Dr Burrowes, a patron of the charity, has been travelling around the UK with a documentary crew asking those who attend her groups a very important question: “what does it feel like?”
She explained: “It’s about trying to understand, develop a process – though I don’t know what that will look like yet.”
The ambition is to be able to return with the tools, a guide, that help people heal and repair.
As a train psychologist, Dr Burrowes has been working with trauma her whole career, starting out working with the prison service and those who committed the offence, then moving on to help those who have been affected.
She has trained police, lawyers, judges and speaks to universities across the country on sexual and relationship abuse.
The groups she now runs through her work with the Consent Collective, which she founded with her partner Cynthia, give people the space to feel validated and heard.
She adds: “It’s not about criminal justice.
"Justice is not within our gift.
"It’s about community and what we can do for each other.
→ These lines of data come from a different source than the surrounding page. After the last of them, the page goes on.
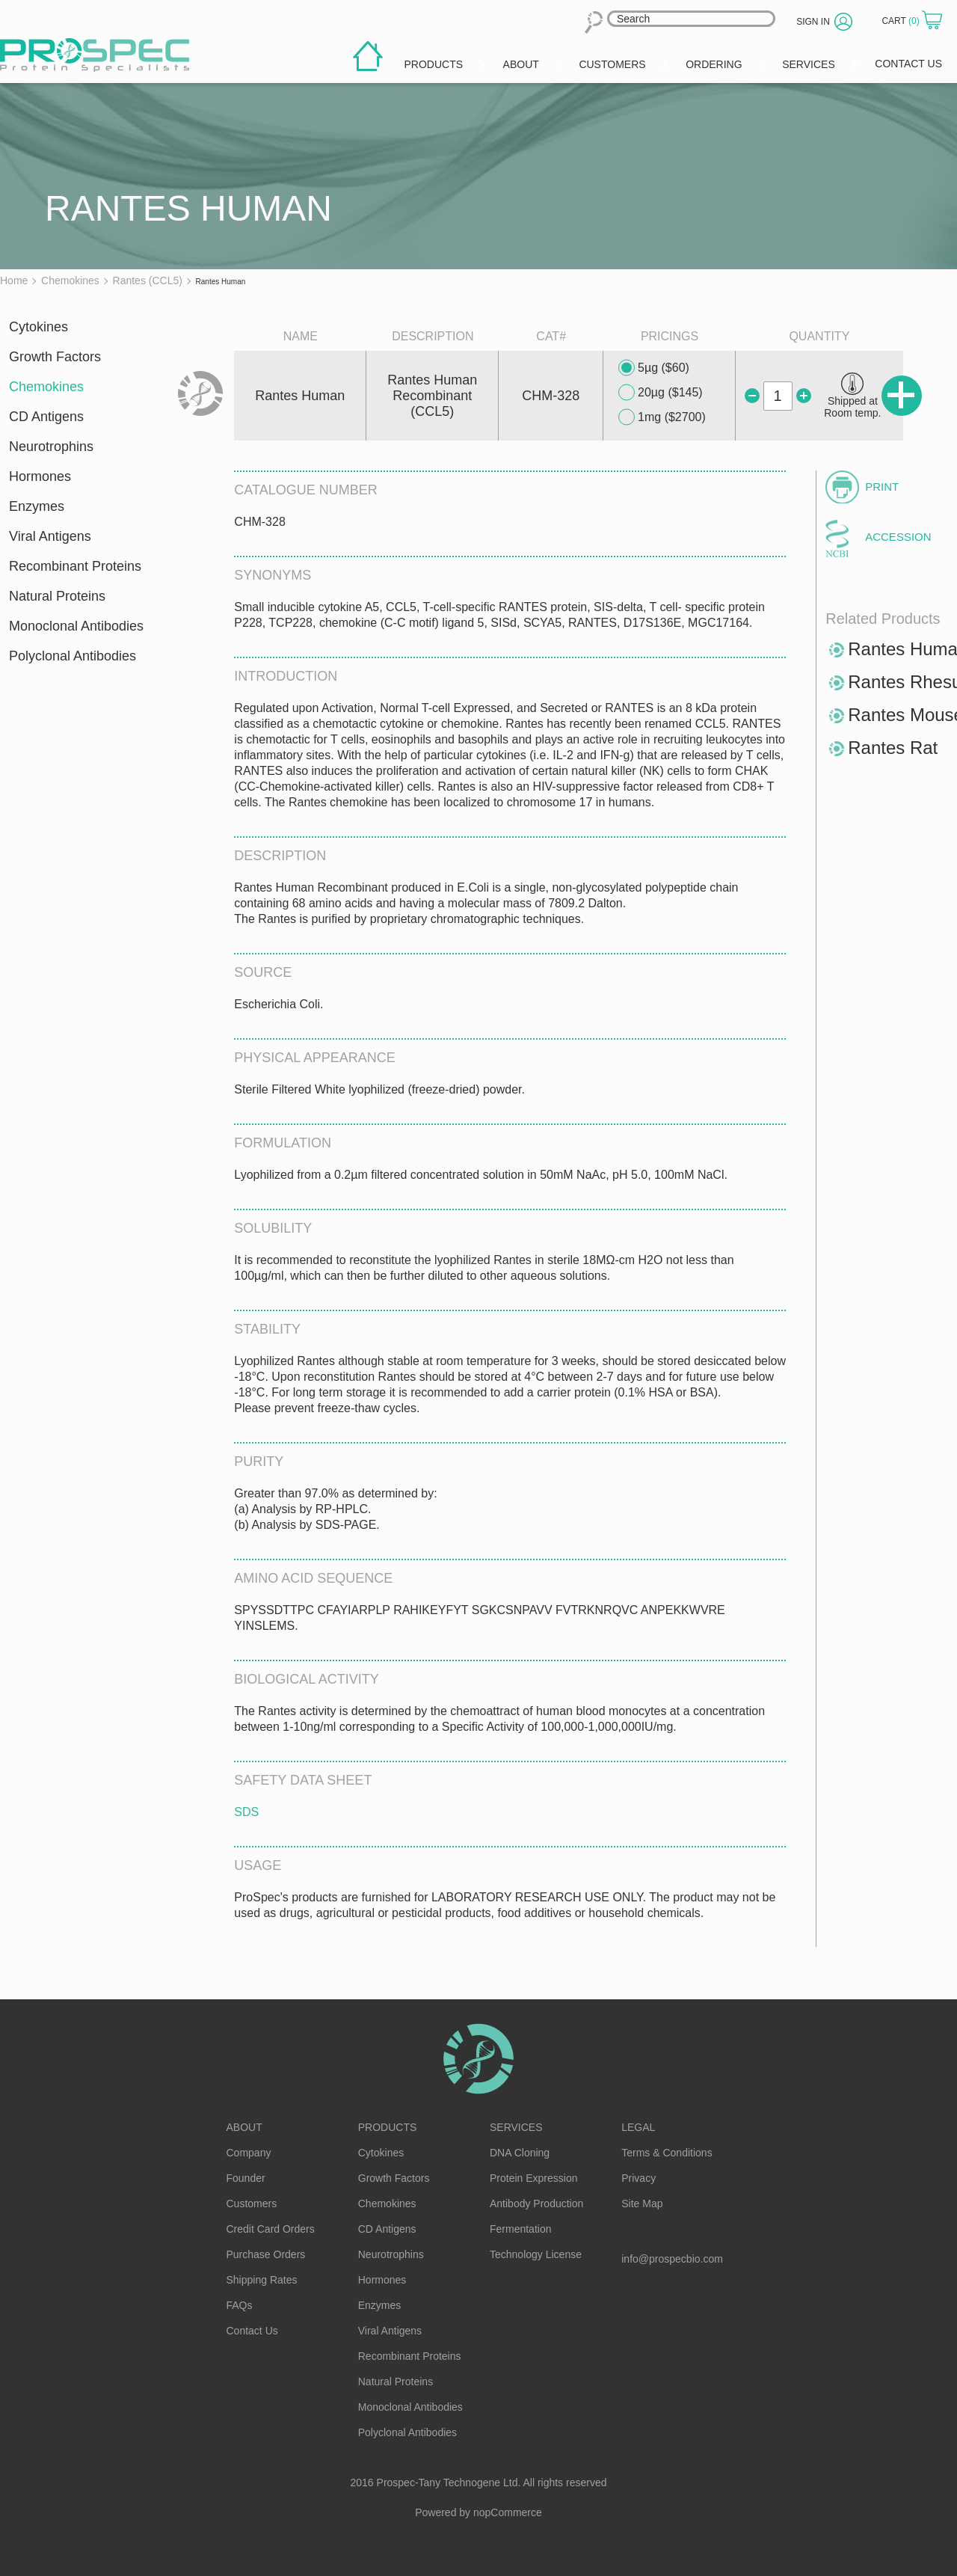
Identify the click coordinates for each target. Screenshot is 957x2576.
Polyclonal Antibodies (72, 655)
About (244, 2127)
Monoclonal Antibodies (76, 626)
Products (387, 2127)
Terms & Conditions (666, 2153)
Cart (901, 21)
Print (882, 486)
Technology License (536, 2254)
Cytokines (38, 326)
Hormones (40, 476)
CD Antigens (46, 416)
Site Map (641, 2203)
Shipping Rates (262, 2280)
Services (516, 2127)
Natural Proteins (57, 596)
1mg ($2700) (662, 417)
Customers (252, 2203)
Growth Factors (55, 356)
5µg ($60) (653, 368)
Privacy (638, 2178)
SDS (246, 1812)
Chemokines (46, 386)
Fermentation (520, 2229)
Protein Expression (534, 2178)
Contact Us (252, 2331)
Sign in (813, 21)
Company (249, 2153)
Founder (246, 2178)
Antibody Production (536, 2203)
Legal (638, 2127)
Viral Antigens (50, 536)
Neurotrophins (51, 446)
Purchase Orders (266, 2254)
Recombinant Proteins (75, 566)
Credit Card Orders (271, 2229)
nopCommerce (507, 2512)
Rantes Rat (893, 747)
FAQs (240, 2305)
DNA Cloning (520, 2153)
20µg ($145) (660, 392)
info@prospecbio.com (672, 2259)
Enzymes (36, 506)
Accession (898, 536)
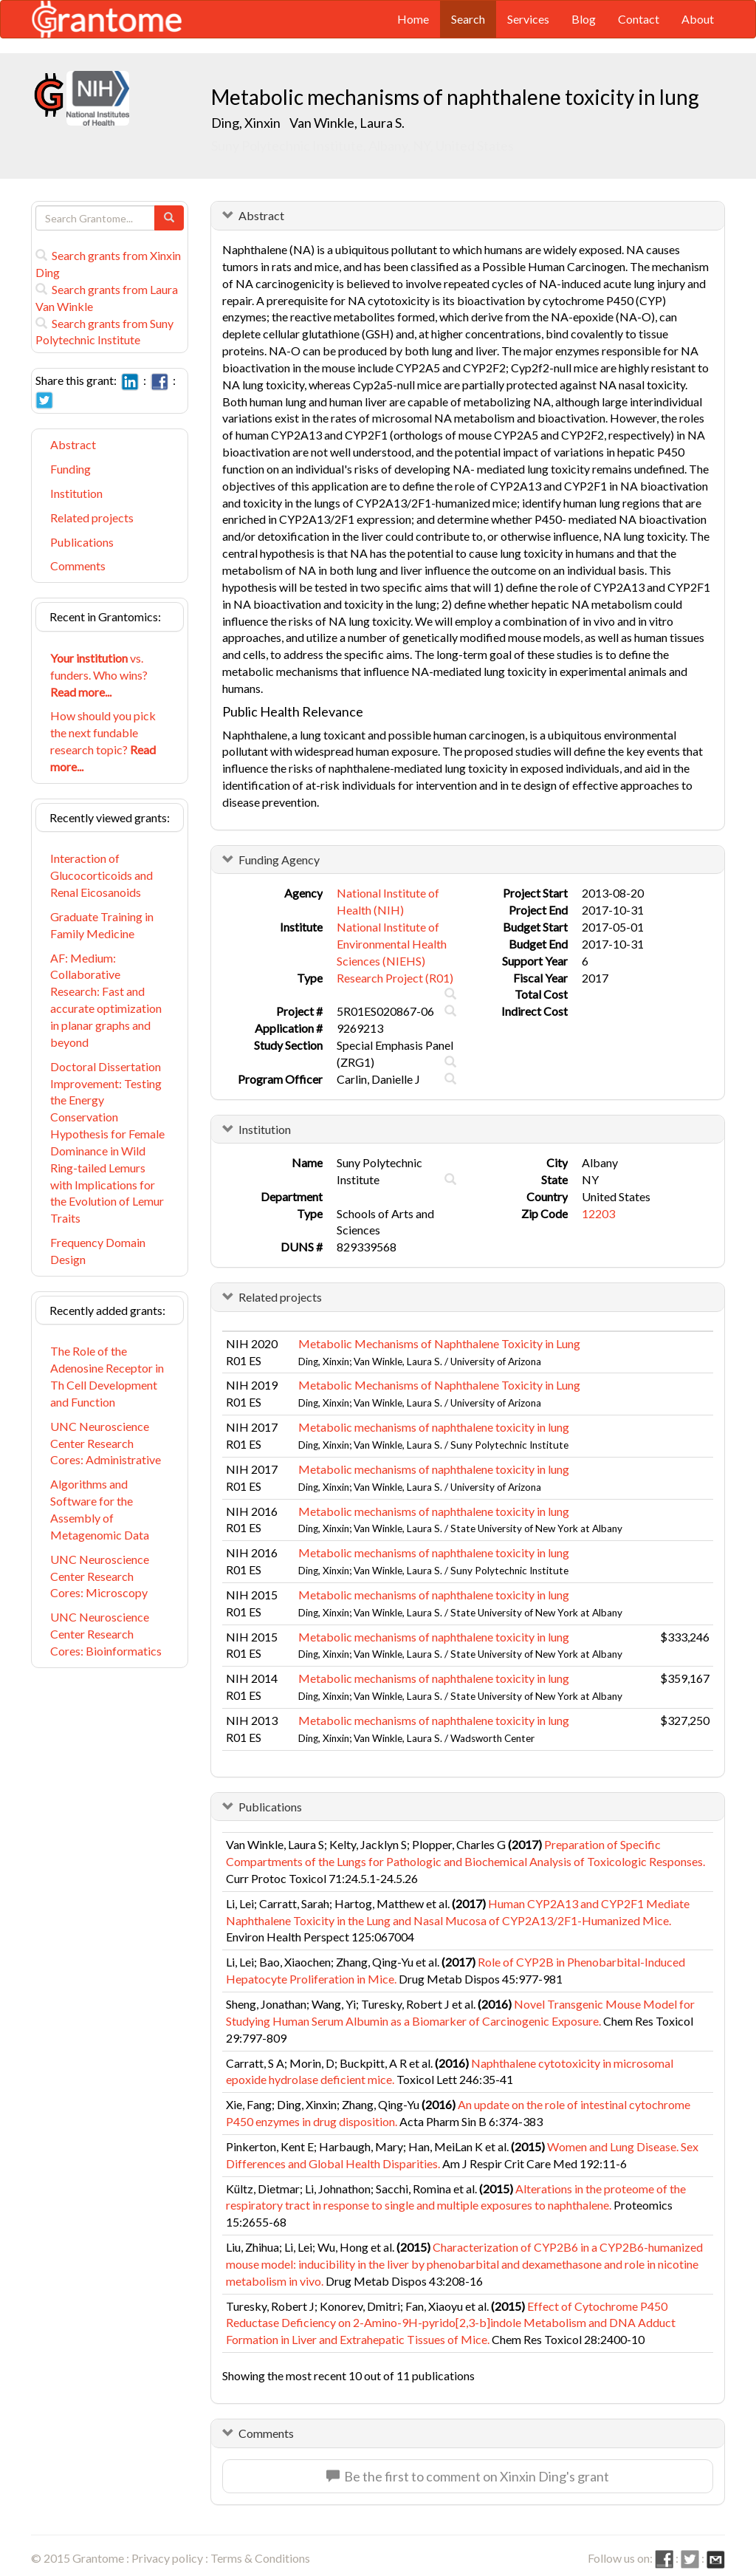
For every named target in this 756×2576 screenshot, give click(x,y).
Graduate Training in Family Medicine (102, 924)
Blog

“Which is what a lot of people need.”
Dr Burrowes explained how some women will say how the fact that, even in cases where the perpetrator wasn’t arrested or went to court,the police believed them and that can help dramatically with the healing process.
“Justice can be so much more than putting the perpetrator in prison, there’s a wider justice.”
With women across society constantly concerned for their safety, there can be a stronger and more far reaching sense of injustice, as well as a personal one.
“We look at the shame and anger, the exhaustion, feeling foolish for expecting justice.
"It’s about being heard, being held, not being alone.”
She adds that her work with survivors is constantly inspiring, filling her with awe and energy.
"It’s the wisdom people can share...people who are able to sit with pain and having hope.”
One woman is killed by a man every three days in the UK.
According to Refuge, one in three women will experience domestic violence in their life, and in the year ending March 2019, 1.6 million women experienced domestic abuse.
Thursday marked the International Day for the Elimination of Violence against Women, and MSP’s in the Scottish Parliament held a minute silence at 1130 am that day to remember all the women who have been killed by men this year.
Social Justice Secretary Shona Robison commented: “Violence against women and girls is underpinned by inequality and the attitudes and structural barriers that perpetuate it.”